The dairy cow section was hard to read too, and I admit to my ignorance here. I suppose I thought dairy cows just made milk. I've thought that to be a humane way to farm with cows, and you can imagine a gawky 8-year-old boy straddling a three-legged stool in some ancient barn as the sun rises over the meadow, milking the lone family dairy cow before heading out to school. My quaint image was shattered when Mason informed me otherwise, painting a picture of a cow bellowing for the calf taken from her, and then we're told the calf is dead within a few days, "his body was lying on the farm's compost pile." (p.58) Oh, do I HAVE to keep reading?!
I didn't believe the part about the "drop kicking" of chickens (p.27) so I looked it up on the Internet. Not too hard to find the Pilgrim's Pride video... and in watching it, my husband asked of me, "why are you watching this?!" I told him how disgusting this all was, that I could never buy a Tyson food product again (how many "bad lists" are they on, anyway?). For Pete's sake, where could I find a humanely raised chicken to eat? Then my husband asked if we should add fryers to our egg-laying hens this year.
The gloves came off in the final round of the book. The last 50 pages of The Ethics of What We Eat delved hard into omnivore versus herbivore - with the authors' call to action clearly being for all us to convert to vegans in order to achieve ethical eating bliss. The language was harsh, reminding us that the industrial food model is "systematically abusive" and that "discomfort is the norm, pain is routine, growth is abnormal, and diet is unnatural." (p.242) Even Pope Benedict XVI is brought into the argument, being quoted on hens becoming "caricatures of birds" (which is also lyrically descriptive - Singer is a very good writer).
The pages devoted to freeganism, or dumpster diving, were also interesting, and my mind brought up images of documentary coverage I had seen on TV a while back. While I generally don't have a problem with this - I'm not, say, grossed out by this or repulsed by the idea of eating wrapped food from the garbage... I think most parents have salvaged something incorrectly thrown away at one point or another - but I also posit that it isn't a practical way for a family to eat on a regular basis. I'm not going to pack up my kids late at night (or leave them home alone) to go sort through urban trash bins looking for stuff to pack in tomorrow's lunch boxes - so it's a bit laughable that this passage is essentially included in the call to action on what readers should do to make more ethical choices.
The concrete What Should We Eat chapter tries to lay a clear foundation with simply-stated guidelines like "look for farmers' markets and buy directly from local farmers" (p.275). But the authors loaded too many heavy concepts, which shattered the foundation, and for me, rendered the final section ineffective.

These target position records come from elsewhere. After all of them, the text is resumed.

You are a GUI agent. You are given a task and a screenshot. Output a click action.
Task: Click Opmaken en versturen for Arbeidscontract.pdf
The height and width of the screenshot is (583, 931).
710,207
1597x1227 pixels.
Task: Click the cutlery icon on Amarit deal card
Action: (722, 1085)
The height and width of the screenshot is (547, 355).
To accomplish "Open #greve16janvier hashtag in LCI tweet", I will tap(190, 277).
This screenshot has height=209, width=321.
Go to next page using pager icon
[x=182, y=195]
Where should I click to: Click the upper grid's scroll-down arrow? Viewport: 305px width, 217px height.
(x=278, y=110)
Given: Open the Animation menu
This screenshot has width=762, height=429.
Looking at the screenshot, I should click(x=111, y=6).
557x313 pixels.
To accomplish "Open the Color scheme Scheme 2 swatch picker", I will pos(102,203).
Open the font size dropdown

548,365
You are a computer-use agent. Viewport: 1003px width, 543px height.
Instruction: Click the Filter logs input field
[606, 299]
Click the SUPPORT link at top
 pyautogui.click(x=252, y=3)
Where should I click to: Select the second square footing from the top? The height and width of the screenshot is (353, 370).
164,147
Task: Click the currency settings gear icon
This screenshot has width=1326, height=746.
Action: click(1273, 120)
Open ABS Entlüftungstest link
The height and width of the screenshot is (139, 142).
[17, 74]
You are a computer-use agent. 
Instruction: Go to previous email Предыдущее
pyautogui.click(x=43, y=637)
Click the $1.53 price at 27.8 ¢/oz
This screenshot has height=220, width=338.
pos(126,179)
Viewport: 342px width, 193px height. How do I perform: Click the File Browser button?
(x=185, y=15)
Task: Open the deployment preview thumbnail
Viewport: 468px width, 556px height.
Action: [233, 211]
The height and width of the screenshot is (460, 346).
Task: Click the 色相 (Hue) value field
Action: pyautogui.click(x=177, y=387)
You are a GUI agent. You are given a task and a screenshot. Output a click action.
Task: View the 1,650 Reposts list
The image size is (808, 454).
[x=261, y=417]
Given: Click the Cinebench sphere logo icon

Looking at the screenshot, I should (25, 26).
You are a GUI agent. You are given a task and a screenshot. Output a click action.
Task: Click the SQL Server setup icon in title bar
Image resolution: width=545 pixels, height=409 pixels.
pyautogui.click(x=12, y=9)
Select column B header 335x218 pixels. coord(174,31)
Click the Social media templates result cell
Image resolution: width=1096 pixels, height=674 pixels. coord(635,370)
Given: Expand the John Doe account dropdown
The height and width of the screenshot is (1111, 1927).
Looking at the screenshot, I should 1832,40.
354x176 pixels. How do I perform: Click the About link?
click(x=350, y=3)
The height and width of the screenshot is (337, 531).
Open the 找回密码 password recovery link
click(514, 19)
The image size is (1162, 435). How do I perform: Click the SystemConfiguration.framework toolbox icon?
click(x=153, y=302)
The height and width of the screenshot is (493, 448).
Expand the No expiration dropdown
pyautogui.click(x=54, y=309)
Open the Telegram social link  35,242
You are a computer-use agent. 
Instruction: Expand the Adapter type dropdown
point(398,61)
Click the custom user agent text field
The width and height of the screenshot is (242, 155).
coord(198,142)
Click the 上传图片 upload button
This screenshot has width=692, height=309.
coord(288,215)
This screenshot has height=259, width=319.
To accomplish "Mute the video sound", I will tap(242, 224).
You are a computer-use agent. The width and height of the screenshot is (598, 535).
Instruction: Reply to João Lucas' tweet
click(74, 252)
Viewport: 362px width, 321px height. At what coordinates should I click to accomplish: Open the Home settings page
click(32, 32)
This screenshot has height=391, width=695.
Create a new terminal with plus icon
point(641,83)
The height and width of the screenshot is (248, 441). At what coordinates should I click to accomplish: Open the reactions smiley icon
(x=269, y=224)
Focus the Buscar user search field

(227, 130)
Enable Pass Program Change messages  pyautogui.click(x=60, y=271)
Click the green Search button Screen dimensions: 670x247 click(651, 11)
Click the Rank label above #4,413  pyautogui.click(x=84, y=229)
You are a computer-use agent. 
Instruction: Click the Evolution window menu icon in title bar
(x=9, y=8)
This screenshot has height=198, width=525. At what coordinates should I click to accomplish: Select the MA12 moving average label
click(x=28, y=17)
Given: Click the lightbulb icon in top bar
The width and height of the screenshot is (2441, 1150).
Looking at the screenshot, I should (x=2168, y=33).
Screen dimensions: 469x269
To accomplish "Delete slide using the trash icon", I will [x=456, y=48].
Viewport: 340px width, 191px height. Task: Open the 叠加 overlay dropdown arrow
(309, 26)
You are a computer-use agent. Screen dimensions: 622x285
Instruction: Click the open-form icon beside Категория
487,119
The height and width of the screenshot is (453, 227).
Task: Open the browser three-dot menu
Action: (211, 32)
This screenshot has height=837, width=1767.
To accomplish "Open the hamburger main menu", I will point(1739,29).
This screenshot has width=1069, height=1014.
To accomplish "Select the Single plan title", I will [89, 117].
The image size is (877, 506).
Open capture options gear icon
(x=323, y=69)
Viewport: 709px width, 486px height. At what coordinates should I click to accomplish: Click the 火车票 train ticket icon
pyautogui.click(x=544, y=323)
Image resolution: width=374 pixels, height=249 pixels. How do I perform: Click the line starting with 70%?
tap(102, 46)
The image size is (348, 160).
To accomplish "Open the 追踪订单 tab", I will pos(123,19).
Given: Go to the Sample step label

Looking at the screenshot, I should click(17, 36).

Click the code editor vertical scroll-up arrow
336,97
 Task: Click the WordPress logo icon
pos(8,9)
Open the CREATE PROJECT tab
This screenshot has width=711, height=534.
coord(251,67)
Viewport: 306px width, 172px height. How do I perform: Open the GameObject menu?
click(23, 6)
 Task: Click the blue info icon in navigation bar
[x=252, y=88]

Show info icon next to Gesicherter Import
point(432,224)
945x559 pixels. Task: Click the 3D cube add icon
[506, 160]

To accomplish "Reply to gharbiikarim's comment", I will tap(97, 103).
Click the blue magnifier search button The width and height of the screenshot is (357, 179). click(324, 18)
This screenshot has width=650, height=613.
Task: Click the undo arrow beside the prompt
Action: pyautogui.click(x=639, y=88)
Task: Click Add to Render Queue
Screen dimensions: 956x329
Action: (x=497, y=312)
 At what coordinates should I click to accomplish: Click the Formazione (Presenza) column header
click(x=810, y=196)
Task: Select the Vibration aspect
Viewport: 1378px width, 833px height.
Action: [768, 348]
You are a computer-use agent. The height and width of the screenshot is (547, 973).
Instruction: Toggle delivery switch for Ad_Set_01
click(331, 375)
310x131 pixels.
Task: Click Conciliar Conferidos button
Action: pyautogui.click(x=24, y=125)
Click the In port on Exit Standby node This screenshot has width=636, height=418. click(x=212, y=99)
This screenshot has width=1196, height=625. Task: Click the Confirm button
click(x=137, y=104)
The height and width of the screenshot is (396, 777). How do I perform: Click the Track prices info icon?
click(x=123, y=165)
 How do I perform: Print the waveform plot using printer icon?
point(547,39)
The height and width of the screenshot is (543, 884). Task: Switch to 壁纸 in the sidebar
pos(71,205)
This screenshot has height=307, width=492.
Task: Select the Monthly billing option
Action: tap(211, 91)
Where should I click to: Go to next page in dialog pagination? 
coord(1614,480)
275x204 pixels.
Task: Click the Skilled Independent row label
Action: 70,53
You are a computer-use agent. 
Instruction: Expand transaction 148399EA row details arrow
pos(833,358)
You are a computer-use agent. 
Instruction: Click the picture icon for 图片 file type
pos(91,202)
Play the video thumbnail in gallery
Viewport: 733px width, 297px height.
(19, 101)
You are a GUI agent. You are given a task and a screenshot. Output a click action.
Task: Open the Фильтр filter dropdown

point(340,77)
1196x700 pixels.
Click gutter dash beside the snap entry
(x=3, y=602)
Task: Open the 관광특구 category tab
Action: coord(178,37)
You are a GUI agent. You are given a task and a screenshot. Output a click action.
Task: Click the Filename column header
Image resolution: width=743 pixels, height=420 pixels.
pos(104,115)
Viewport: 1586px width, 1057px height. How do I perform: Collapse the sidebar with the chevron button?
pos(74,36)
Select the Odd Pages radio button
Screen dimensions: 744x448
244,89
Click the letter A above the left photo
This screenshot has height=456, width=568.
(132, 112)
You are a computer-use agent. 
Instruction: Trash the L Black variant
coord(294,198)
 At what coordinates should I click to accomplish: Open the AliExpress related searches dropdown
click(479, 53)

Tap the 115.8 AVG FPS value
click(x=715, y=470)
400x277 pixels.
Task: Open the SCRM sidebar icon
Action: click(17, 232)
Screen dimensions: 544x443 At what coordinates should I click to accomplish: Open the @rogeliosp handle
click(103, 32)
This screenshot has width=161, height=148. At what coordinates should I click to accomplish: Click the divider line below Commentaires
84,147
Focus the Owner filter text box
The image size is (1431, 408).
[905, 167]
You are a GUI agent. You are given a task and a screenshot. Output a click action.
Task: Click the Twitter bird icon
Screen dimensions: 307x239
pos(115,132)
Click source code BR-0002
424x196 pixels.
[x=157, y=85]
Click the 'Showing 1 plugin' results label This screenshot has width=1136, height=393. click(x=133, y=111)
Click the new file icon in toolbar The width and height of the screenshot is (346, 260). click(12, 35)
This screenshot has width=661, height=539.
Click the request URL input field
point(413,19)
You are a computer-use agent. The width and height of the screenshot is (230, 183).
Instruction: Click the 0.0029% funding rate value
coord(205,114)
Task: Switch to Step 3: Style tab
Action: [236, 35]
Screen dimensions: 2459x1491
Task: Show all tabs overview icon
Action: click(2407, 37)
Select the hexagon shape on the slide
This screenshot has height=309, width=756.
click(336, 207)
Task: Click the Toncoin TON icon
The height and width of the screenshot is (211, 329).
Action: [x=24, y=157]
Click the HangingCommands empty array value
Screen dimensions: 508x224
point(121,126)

However, I really loved this: "It's this whole American thing about having cheap food. It's a fallacy. That guy thinks his food is cheap, but you and I are subsidizing that cheap food by paying for the social and ecological issues that are occurring in that community." (p.98) That's the real story behind much of this whole food ethics/politics/sustainability issue, and I hadn't seen it articulated so well until this passage.
If you're up for it, this is a fantastic book worth reading. But if you find yourself nauseous, or lacking an appetite while strolling through your local supermarket, or offended by any of the [real] horror stories described in detail throughout the book... I warned you.